In section 2.5 of his Linear representations of finite groups (I have the french copy), Serre gives an example of determination of the character table of a group $G$. The group $G$ is taken to be $S_3$. He points out that the order of $G$ is $6$, that there are three conjugacy classes (the identity $1$, the three transpositions and the two cyclic permutations, which imply there are exactly three irreducbile characters), and that if $t$ is a transposition and $c$ a cyclic permutation, then $t^2=1$, $c^3=1$ and $tc=c^2t$. No problem until here. But then he says

Hence we have two irreducible characters of degree one: the unit character (character of the unitary representation) and the character giving the signature of a permutation.

What I would like to understand is how the above imply the quoted part, since the argument seems to come up again in the example of the following section. Note that he doesnt directly define the character as a homomorphism, which would have made the answer almost obvious to me, but as a trace (if $\rho$ is a reperesenation with character $\chi$, then $\chi (s)=Tr(\rho_s)$ ).

Thanks!

Answer 1

The next line (in translated version) says

Theorem 7 shows that there exists one other irreducible character [of degree 2]$

This shows that the irreducible representations are two degree one representations and a degree two representation.
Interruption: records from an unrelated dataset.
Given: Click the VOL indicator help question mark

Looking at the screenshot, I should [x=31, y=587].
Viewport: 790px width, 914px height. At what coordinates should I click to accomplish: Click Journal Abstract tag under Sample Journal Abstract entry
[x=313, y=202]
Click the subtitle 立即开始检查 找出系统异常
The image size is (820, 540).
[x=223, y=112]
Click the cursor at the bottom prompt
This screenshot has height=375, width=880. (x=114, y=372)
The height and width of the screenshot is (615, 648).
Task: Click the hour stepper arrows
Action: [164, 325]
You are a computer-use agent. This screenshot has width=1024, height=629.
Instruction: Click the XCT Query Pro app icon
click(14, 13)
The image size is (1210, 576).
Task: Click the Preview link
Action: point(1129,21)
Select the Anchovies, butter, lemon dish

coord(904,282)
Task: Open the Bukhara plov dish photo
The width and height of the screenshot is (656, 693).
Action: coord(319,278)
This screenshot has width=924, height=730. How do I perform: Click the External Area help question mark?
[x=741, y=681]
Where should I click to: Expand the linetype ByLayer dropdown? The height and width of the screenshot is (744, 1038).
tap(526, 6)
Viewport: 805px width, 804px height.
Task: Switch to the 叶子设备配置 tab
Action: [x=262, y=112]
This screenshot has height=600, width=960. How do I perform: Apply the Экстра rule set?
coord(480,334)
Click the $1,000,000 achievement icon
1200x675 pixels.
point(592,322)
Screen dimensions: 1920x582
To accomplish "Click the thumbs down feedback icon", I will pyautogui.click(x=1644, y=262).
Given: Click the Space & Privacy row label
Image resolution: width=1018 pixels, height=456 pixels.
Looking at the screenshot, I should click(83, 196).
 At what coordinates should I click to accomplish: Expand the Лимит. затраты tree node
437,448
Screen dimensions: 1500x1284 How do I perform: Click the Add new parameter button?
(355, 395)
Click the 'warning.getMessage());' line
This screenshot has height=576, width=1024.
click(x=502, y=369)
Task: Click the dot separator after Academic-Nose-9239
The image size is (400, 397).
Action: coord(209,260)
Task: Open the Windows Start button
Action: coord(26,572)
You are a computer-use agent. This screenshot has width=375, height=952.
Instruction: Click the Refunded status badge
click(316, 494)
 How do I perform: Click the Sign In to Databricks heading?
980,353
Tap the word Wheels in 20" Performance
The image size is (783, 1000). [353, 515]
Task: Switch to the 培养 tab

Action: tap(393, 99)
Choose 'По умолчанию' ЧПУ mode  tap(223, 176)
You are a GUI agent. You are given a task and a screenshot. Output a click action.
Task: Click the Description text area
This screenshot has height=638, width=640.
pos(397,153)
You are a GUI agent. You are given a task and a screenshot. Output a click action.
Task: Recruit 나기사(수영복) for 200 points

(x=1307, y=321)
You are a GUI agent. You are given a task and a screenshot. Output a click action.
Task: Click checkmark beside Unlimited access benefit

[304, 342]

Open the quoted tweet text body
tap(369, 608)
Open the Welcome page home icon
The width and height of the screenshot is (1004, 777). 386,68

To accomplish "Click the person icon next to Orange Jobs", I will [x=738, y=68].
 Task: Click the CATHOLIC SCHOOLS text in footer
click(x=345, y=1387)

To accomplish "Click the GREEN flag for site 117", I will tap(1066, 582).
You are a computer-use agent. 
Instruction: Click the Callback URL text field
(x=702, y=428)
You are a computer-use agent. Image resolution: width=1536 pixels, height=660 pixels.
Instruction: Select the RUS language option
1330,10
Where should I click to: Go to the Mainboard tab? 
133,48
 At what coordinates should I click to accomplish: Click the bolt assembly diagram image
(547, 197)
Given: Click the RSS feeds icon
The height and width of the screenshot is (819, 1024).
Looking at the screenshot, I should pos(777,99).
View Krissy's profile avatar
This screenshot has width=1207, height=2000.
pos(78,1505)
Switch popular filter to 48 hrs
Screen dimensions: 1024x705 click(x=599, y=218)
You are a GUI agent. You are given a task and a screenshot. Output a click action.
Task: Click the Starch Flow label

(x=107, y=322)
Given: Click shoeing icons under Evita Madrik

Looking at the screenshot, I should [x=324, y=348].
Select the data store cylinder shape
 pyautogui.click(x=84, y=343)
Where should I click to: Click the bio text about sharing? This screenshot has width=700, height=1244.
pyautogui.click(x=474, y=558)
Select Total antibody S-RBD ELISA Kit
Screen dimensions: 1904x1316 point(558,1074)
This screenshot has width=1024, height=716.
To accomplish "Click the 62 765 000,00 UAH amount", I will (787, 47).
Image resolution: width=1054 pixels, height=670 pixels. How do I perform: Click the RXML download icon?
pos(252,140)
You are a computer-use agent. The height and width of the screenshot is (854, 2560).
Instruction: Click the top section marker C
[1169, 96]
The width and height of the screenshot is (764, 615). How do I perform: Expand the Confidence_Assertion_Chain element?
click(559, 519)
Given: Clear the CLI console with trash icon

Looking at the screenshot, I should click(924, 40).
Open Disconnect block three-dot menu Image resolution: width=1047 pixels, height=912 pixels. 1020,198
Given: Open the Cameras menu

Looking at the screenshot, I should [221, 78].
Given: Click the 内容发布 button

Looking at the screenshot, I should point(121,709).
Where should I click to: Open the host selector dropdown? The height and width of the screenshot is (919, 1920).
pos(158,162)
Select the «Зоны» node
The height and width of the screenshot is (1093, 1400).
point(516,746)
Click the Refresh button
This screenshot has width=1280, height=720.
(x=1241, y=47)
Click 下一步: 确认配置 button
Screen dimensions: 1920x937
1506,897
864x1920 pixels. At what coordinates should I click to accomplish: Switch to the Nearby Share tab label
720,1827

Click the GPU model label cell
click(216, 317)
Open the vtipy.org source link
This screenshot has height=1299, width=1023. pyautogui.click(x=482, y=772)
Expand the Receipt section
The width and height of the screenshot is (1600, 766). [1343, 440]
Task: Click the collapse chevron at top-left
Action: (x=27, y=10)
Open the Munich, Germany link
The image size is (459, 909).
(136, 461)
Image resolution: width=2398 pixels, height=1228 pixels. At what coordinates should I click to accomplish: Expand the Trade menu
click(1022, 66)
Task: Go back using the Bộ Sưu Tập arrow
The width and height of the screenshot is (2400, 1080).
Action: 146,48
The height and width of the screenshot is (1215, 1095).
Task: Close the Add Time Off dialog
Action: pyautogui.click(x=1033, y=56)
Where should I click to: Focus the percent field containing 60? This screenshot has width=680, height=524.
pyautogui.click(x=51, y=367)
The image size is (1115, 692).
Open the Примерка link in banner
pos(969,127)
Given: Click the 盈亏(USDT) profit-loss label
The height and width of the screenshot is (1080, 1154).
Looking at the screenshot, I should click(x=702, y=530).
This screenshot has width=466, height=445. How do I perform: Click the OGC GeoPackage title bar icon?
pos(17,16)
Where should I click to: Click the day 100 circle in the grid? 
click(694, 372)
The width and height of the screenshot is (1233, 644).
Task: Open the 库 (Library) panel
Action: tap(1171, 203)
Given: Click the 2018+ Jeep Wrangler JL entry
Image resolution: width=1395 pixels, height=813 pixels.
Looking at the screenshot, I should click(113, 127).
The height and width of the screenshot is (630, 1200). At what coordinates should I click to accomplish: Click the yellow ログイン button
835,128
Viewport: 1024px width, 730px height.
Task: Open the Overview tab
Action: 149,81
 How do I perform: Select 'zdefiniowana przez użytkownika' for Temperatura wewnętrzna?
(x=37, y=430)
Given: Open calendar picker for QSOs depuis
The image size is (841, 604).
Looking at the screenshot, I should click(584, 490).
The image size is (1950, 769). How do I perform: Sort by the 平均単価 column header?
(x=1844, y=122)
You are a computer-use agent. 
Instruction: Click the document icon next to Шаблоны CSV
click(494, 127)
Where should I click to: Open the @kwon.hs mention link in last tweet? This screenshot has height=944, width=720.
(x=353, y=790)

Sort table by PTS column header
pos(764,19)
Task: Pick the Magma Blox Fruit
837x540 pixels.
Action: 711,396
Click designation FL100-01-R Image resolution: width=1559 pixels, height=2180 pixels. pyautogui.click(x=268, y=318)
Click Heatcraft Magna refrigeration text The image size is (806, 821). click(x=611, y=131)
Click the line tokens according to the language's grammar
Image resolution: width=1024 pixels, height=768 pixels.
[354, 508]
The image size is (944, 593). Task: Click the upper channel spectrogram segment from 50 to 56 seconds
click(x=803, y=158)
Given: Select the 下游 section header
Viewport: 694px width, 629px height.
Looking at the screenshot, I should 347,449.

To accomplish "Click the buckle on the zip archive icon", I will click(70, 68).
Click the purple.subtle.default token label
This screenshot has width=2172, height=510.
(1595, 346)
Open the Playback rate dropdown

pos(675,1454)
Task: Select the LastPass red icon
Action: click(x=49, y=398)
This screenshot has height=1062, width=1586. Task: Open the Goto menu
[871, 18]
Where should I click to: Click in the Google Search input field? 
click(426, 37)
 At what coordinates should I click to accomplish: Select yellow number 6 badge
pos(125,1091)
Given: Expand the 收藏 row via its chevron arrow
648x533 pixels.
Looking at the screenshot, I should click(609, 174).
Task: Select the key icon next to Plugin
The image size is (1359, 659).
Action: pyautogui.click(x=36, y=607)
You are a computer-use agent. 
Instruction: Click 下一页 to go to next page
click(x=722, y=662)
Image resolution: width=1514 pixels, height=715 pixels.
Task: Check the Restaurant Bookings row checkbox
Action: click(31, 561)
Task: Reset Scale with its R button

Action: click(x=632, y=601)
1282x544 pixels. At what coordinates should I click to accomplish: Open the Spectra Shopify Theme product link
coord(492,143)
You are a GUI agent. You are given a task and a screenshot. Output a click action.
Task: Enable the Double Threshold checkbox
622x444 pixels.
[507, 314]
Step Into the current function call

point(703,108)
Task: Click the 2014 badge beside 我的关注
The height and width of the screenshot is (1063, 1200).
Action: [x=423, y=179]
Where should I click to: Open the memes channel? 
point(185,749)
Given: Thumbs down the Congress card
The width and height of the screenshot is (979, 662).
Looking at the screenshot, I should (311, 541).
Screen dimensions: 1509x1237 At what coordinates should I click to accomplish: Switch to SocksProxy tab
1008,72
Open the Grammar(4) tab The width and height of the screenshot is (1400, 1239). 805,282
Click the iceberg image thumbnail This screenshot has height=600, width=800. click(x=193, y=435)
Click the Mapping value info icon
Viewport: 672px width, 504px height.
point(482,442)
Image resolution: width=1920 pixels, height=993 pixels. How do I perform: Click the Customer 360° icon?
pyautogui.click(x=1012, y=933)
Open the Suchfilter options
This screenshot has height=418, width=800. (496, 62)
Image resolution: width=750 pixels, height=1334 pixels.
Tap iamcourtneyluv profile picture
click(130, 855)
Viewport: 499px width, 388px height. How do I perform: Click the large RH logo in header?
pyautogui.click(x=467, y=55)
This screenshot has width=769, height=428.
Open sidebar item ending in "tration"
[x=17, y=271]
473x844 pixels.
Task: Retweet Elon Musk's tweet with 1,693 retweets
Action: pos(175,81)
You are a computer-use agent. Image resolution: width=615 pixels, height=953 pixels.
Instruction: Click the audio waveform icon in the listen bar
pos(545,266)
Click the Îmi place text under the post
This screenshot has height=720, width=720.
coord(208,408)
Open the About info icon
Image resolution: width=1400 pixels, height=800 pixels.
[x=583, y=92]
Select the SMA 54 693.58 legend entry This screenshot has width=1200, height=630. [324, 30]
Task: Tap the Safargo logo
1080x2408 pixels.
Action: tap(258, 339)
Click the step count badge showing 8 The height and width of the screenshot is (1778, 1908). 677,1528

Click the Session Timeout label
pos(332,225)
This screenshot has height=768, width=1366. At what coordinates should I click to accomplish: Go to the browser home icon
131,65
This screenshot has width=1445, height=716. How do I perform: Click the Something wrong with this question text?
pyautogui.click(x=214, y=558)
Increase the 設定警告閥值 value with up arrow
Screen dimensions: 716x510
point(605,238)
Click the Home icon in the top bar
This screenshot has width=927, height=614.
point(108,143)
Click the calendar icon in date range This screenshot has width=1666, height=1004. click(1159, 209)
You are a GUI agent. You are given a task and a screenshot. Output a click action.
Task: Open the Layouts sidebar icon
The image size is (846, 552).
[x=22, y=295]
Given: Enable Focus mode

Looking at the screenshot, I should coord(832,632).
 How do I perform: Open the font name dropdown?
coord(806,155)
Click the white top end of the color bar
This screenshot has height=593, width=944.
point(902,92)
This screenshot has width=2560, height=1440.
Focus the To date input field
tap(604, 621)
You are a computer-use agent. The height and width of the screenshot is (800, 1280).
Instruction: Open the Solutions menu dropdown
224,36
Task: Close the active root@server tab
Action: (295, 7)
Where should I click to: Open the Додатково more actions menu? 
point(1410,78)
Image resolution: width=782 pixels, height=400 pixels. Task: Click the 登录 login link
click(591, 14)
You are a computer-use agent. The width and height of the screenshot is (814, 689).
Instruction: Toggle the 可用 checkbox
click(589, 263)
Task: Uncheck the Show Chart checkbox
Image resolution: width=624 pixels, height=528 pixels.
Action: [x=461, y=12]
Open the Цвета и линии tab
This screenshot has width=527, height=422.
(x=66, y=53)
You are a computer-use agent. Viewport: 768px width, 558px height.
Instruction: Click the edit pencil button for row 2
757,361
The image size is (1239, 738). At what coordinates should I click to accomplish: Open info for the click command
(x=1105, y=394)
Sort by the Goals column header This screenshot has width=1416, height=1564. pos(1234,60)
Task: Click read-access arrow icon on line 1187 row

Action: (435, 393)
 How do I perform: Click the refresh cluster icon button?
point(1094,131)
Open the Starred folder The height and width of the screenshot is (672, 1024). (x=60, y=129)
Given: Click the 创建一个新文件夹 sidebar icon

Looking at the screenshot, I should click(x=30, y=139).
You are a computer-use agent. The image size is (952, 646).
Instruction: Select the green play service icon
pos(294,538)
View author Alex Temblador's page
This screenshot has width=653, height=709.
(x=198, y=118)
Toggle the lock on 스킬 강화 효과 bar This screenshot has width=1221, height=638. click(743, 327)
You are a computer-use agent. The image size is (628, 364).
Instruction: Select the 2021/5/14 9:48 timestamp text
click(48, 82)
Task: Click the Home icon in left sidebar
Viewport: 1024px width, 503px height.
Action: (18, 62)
The signature representation is just the sign representation, which one always has and is of degree 1 and one always has the trivial representation, also of degree one. This shows exactly what the two irreducible representations of degree one are.

Answer 2

Here is the closest I came to the argument of Serre, in case someone might be interested.

By prop.7, the number of irreducible characters is 3. If we denote by $n_1$, $n_2$ and $n_3$ their degrees, we know that $n_1^2 + n_2^2 + n_3^2=|G|=6$. So the only possibility is that two of them are of degree one. Lets denote by $\chi$ one of those two and $\rho$ the corresponding representation. Then $\rho_t$ and $\rho_c$ are scalar functions of ratio $\lambda$ and $\mu$ respectively, and we have $\chi (t)=\lambda$, $\chi (t^2)=\lambda^2=1$, $\chi (c)=\mu$,$\chi (c^3)=\mu^3=1$ and $\chi (tc)=\lambda\times\mu=\mu^2\times\lambda$. So we are left we exactly two possibilities for $\chi$: the unit character and the sign character.